United States District Court, E.D. Louisiana
Dec 1, 2004
Civil Action No. 04-1769 Section "C" (5) (E.D. La. Dec. 1, 2004)

Summary

In Ndanyi v. Rent-A-Center, Inc., 2004 WL 324516 (E.D. La. Dec. 11, 1004), which is cited by RAC, the identical arbitration provision was found to be valid and enforceable in an employment discrimination case.

Summary of this case from Barker v. Rent-A-Center East, Inc.

Opinion

Civil Action No. 04-1769 Section "C" (5).

December 1, 2004


ORDER AND REASONS

This matter comes before the Court on Defendant Rent-a-Center's Motion for Dismissal under Fed.R.Civ.P. 12(b)(1), or in the alternative, to Stay Proceedings and Compel Arbitration. Defendant filed its motion in response to Plaintiff John Ndanyi's suit brought under a Title VII claim of racial discrimination. (Rec. Doc. 1). After considering the parties' briefs, supporting exhibits, and the applicable law, the Court hereby GRANTS Defendant's motion because the Court lacks subject matter jurisdiction due to the binding arbitration agreement between the parties.

I. Background

On or about May 12, 2001, and again on or about March 28, 2003, the plaintiff executed with Rent-a-Center a Mutual Agreement to Arbitrate Claims ("Arbitration Agreement"). It provides in pertinent part:

the Company and I mutually consent to the resolution by arbitration of all claims or controversies ("claims"), past, present or future, whether or not arising out of my application for employment, assignment/employment, or the termination of my assignment/employment that the Company may have against me or that I may have against any of the following: (1) the Company, (2) its officers, directors, employees, or agents in the capacity as such or otherwise, (3) the Company's parent, subsidiary, and affiliated entities. . . .
The only claims that are arbitrable are those that, in the absence of this Agreement, would have been justifiable under applicable state or federal law. The claims covered by this Agreement include, but are not limited to: claims for wages or other compensation due; claims for breach of any contract or covenant (express or implied); tort claims; claims for discrimination (including, but not limited to race, sex, sexual harassment, sexual orientation, religion, national origin, age, workers compensation, marital status, medical condition, handicapped or disability). . . .

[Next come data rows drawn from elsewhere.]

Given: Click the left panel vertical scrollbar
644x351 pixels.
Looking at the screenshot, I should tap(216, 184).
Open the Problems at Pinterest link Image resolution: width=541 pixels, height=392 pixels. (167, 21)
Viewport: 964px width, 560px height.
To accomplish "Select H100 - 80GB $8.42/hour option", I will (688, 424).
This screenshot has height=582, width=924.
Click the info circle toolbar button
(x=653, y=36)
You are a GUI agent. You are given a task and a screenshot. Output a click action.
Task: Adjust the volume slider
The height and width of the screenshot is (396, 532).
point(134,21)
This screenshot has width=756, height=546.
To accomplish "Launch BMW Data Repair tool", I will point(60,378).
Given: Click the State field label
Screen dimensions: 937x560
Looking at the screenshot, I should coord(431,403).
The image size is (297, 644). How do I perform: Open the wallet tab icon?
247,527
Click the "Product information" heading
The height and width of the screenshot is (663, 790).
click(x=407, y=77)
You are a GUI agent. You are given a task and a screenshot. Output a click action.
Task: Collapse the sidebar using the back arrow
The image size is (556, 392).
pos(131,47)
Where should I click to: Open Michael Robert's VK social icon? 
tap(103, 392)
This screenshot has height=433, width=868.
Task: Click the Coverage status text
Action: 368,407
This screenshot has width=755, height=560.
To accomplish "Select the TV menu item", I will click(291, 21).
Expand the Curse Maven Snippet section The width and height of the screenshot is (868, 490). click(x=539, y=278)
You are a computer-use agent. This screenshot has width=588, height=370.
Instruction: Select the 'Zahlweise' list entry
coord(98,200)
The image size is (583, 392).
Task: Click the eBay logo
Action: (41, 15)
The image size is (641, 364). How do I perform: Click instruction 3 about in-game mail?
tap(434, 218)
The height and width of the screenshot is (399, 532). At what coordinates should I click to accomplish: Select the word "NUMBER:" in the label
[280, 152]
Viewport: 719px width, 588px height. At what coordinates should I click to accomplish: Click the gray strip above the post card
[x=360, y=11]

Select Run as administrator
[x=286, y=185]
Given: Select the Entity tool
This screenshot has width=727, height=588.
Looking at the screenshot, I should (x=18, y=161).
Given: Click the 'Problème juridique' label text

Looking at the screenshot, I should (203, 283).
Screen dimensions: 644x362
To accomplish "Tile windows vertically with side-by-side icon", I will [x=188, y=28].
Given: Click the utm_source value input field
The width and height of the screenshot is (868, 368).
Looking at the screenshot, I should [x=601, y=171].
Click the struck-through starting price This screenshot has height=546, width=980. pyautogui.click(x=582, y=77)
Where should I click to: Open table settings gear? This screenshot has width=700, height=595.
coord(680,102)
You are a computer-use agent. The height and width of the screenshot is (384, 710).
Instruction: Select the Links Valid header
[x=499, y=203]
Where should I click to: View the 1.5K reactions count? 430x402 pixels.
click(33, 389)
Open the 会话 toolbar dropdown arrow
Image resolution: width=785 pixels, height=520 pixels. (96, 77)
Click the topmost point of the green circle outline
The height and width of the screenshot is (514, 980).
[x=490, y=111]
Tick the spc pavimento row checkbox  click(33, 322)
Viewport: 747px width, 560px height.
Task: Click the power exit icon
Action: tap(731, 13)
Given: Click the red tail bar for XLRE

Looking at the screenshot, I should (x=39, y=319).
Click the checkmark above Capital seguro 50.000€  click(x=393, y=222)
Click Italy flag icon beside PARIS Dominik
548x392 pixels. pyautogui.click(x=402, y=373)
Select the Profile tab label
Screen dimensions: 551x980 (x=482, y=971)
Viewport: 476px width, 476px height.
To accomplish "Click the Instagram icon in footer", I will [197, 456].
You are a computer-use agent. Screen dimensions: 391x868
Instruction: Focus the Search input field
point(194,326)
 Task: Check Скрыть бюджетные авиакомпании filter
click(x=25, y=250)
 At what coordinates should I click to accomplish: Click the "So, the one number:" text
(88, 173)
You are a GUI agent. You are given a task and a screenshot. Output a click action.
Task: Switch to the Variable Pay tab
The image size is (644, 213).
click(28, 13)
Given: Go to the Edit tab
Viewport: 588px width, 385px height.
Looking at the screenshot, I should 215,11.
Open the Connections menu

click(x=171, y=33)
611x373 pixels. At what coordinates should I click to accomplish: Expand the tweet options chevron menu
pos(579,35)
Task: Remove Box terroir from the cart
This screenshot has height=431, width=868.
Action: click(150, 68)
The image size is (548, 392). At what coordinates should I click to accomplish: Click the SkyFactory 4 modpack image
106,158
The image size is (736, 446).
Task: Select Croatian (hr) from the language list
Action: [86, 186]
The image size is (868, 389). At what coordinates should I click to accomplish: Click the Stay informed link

(Rec. Doc. 5, App. 1). (Emphasis added).

The title of this document was featured in full caps in a print size markedly larger than the text in the body of the Arbitration Agreement. The heading of each paragraph is in bold and underlined. In the final paragraph of the document, which states that the employee and a Rent-a-Center representative had "carefully read" and understood the terms and subjects covered under the Arbitration Agreement, the type is again in full caps. ( Id. at 5).

Plaintiff claims that the text in the body of the Arbitration Agreement was printed in 8-point font. The print size appears larger than 8-point font in the copy furnished by the defendant, which may be due a subsequent enlargement of the document.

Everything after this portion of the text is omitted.